» **EXCERPT PROVIDED**

4.2 Model Optimization and Training Protocol

The CASPIAN-v2 model was implemented in Python 3.10 using TensorFlow 2.10.1 and was trained on a 64 bit Windows operating system. We utilized an Intel Core i9-14900K (3.20 GHz) machine with 64 GB of RAM and an NVIDIA GeForce RTX 4090 GPU. The final CASPIAN-v2 architecture was refined through extensive ablation studies that systematically evaluated the impact of each novel component. Key insights from these studies, which are detailed in Sect. S3, are summarized in Table 3. These experiments confirmed that the optimal design incorporates the custom Hybrid Loss function and a bottleneck composed of four MARX blocks. This bottleneck design (ResNeXt + CBAM) was empirically shown to be superior to simpler alternatives. Finally, the studies validated that our method of integrating SLR information via the SEE block and just before the final output layer was the most effective approach.

Table 3Summary of ablation study results identifying the optimal configuration for each key model component. The final configuration of CASPIAN-v2 incorporates all these optimized choices.

^∗ Although 4 SEE blocks yielded the highest accuracy, 1 block was chosen for the final model to balance performance with computational efficiency, as detailed in the supplement.

Download Print Version | Download XLSX

4.2.1 Primary Training:

The model was first trained on the combined AD (0.5 m) and SF (1.0 m) datasets using the Adam optimizer and the proposed hybrid loss function. This phase lasted for 200 epochs with a batch size of 2, allowing the model to learn the core relationships between shoreline protection and flood dynamics. The remaining hyperparameters were fine-tuned using Bayesian Optimization and Random Search to ensure optimal performance.

» **DATA BELOW**
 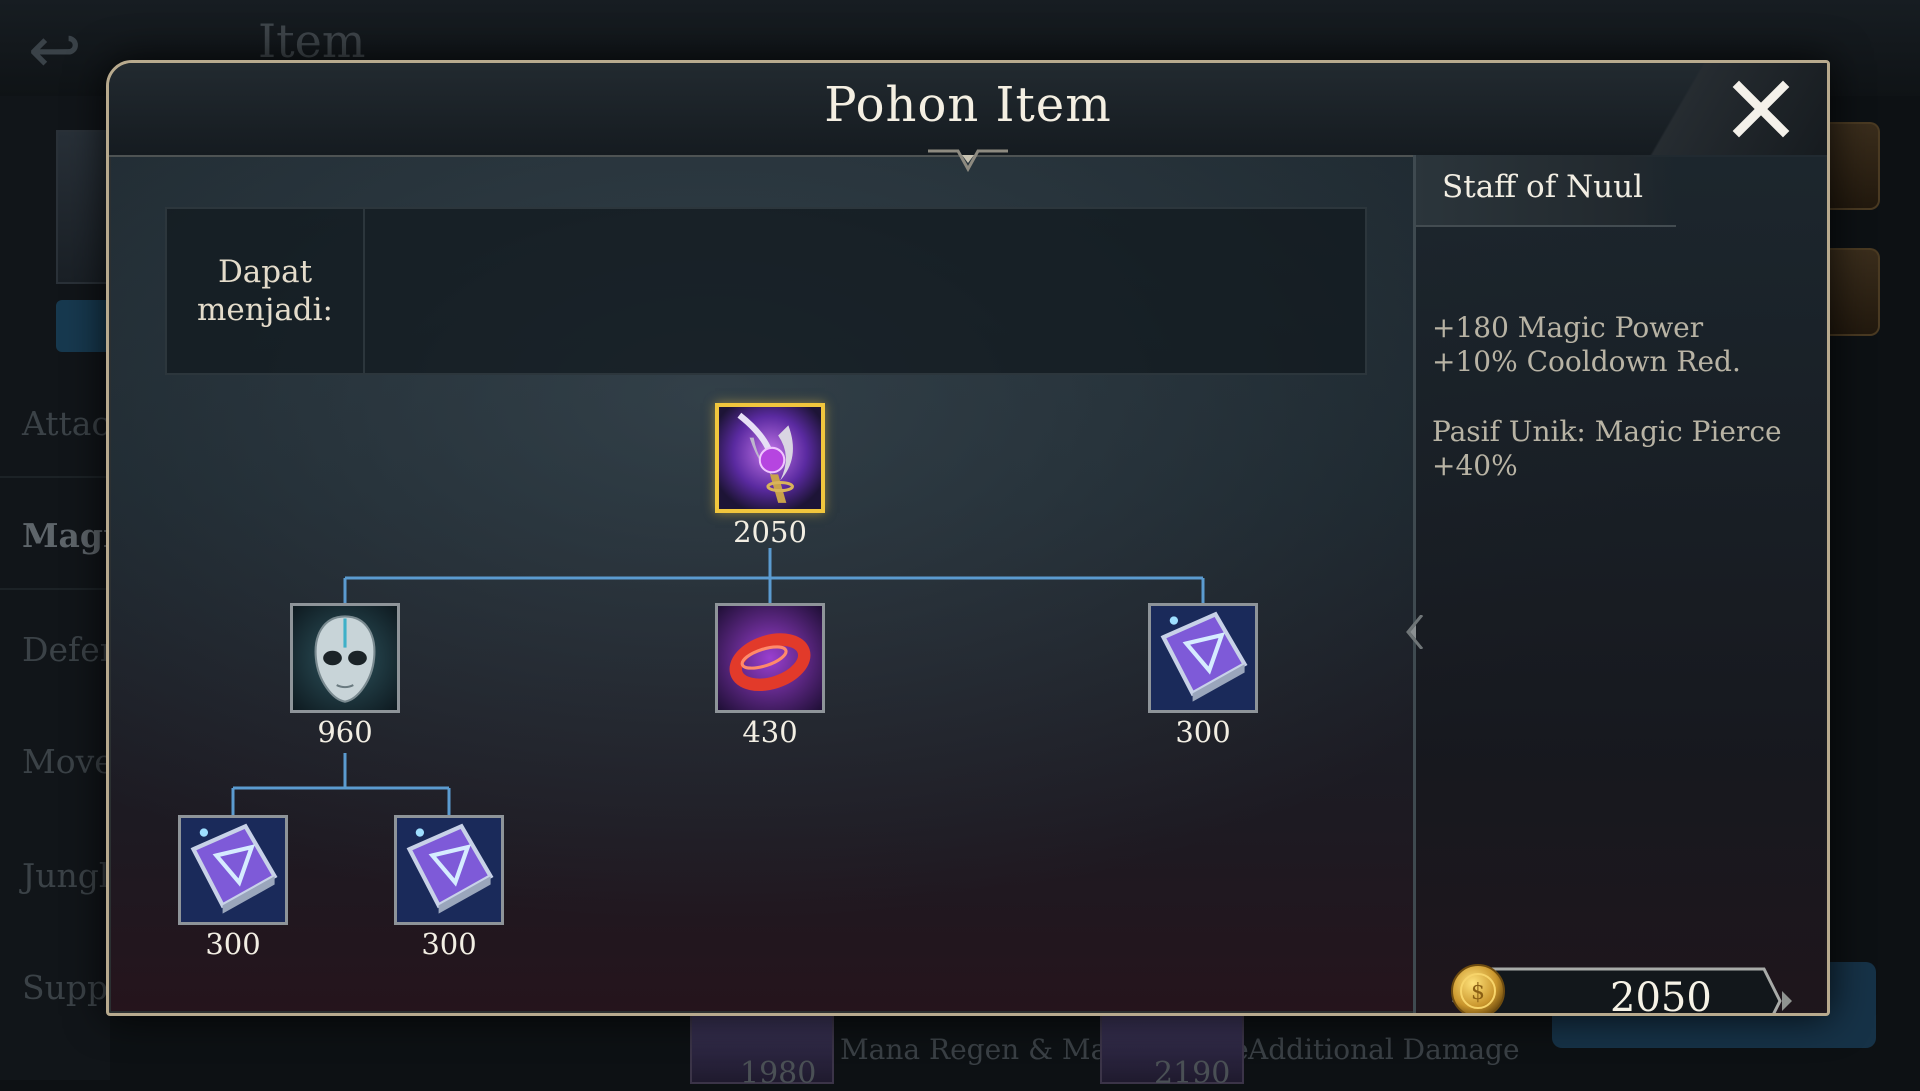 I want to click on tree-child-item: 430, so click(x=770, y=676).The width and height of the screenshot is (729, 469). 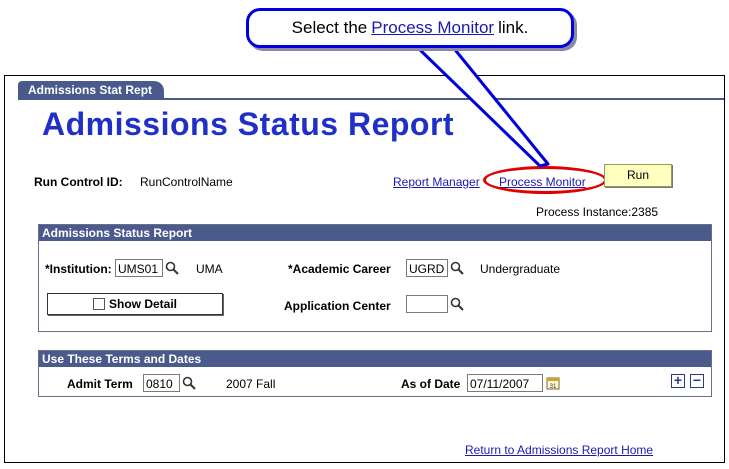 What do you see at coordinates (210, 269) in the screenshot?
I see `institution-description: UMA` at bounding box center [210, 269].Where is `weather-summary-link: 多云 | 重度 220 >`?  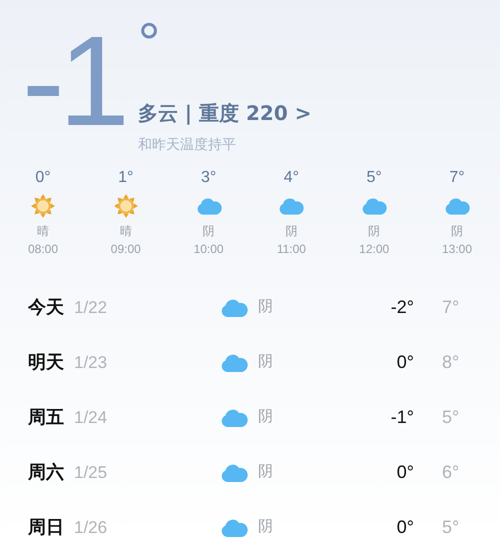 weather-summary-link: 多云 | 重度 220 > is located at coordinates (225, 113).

» **TO DO**
**1)** According to the excerpt on the CASPIAN-v2 model, how many epochs did the primary training phase last, and what batch size was used?
**2)** Write the next part of the CASPIAN-v2 training excerpt, picking up after its final sentence.
The data shown here have no connection to the excerpt on model training.

» **TASK ANSWERS**
**1)** It lasted 200 epochs with a batch size of 2.

**2)**
4.2.2 Fine-tuning for Generalization:

To assess adaptability to different SLR conditions, the pre-trained model was then fine-tuned on the new SF datasets (0.5 and 1.5 m SLR). Fine-tuning spanned 100 epochs. To prevent catastrophic forgetting while adapting to the new data, we employed a curriculum-based strategy. This approach involved mixing the new SLR data with holdout data. The training began with batches containing 30 % new data and 70 % old data, with the proportion of new data gradually increasing to 70 % by the end of the fine-tuning process. The final performance on these new SLR levels was evaluated on the reserved test sets (6 samples each), which were not seen during either training or fine-tuning.

4.3 Baseline Models

To ensure a fair and direct comparison, we selected and implemented a suite of SOTA models, as direct benchmarking against many methods in the literature is often not feasible due to a lack of publicly available code or differences in problem formulation. We assessed the performance of CASPIAN-v2 model for coastal flood prediction against several SOTA ML and DL techniques. We considered conventional ML methods, including the Naïve model, which utilizes a dummy regressor to forecast the mean value of the target variable to serve as a basic reference for assessing more advanced models. Additionally, we trained random forest, linear regression, extreme gradient boosting, support vector regression, lasso regression with polynomial features, and kriging with principal component analysis to establish an ML benchmark. The hyperparameters for training these models were optimized through a combination of Bayesian optimization and random search methods, allowing for efficient exploration of the parameter space while preventing overfitting on the validation set.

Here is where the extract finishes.